Allie Mellen, Analyst

Show Notes:

Enterprise breaches are an accepted part of doing business today. If you’re not experiencing any security threats, you’re probably not in business. But security strategies and outcomes vary widely from one global region to another. So are there things one region can learn from another?

In this episode, Analyst Allie Mellen discusses the findings from a new report that analyzes the state of enterprise breaches and provides some key lessons learned from various regions.

Mellen starts with a review of some key findings from a survey of thousands of security leaders in 2021. The bad news is that the number of organizations experiencing breaches was up 4% globally. And among those that were breached, it took a median 37 days to find the breach and cost a mean of $2.4 million to recover from it. The survey also found that the top two challenges cited by security decision-makers haven’t changed for the past three years — it’s still IT complexity and the changing and evolving nature of IT threats.

So rather than put all their eggs into the “prevent all breaches” basket, Mellen suggests that it may be time for security teams to shift to a post-breach mindset and prioritize resilience. “Most orgs are going to be breached — it’s just a matter of controlling how many times they’re breached, the cost associated with it, and controlling how quickly they recover.”

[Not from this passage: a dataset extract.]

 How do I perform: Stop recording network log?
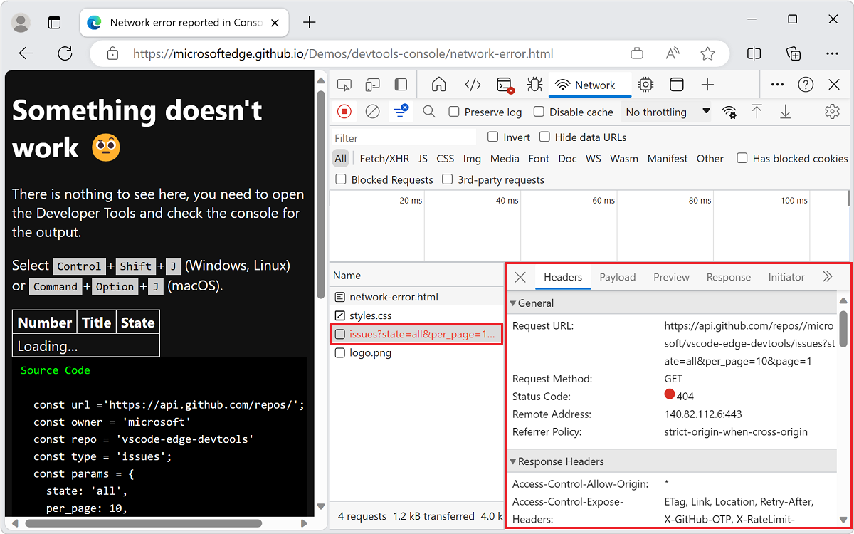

From there, the discussion turns to which regions have been hit hardest by breaches and what best (and worst) practices might be influencing the variations between the regions. As an example, Mellen highlights the impact of European regulations on prioritizing breach disclosure, which seem to emphasize breach response preparation in orgs.

The episode finishes with Mellen providing three key pieces of guidance on handling breaches for security teams at global companies working across multiple regions.